Some people can be reluctant to take antidepressants because of the stigma that surrounds them, or may think that their doctor doesn’t believe their pain is a real condition. The dosage prescribed for pain is typically quite different to an antidepressant dosage and there’s no suggestion that the chronic pain is imaginary. Antidepressants can have a very powerful effect on the body as well as the mind, and can help to alleviate symptoms of pain in a different way.

Many of these alternative types of drugs take longer to work than simple analgesia and may take several weeks before an effect is felt.

Alternative therapies

Drugs are not the only answer to managing chronic pain; alternative therapies and self-help approaches can be surprisingly effective, especially when used in an overall pain management programme.

Acupunture can be used to manage Chronic Pain. Acupuncture is available on the NHS in some parts of the country and has shown to be helpful in combatting chronic pain.

Because pain signals travel through the mood centres in the brain, learning how to remain positive and manage negative emotions more easily can also help to reduce the symptoms.
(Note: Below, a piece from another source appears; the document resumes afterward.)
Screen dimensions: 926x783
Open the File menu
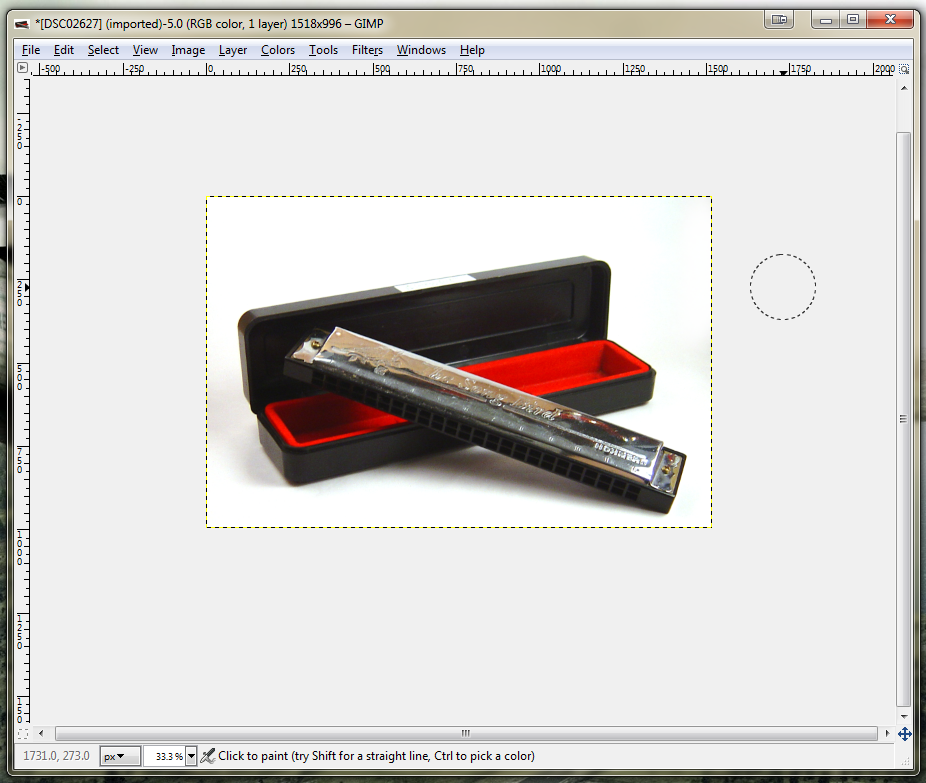(31, 50)

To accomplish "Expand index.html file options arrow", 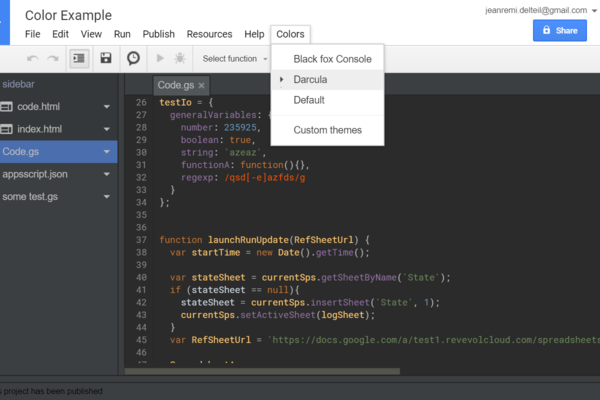I will coord(106,129).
Yoga, breathing techniques and meditation can all be effective but it’s a good idea to attend a class to learn how to do this properly for maximum effect.

Low impact exercise can help with chronic pain, as the movement can trigger the release of feel-good endorphins such as dopamine, which can result in improved tolerance for pain. The exercise can also help to alleviate stiffness and pain caused by a lack of movement in the joints. Cycling, swimming and walking are all good ways to start.

Of course, not everyone is able to exercise and medical advice should always be sought before embarking on a programme.

This article is intended to provide a guide only and is not a substitute for medical advice. If you need help with chronic pain, you should contact a doctor or other suitably qualified medical professional.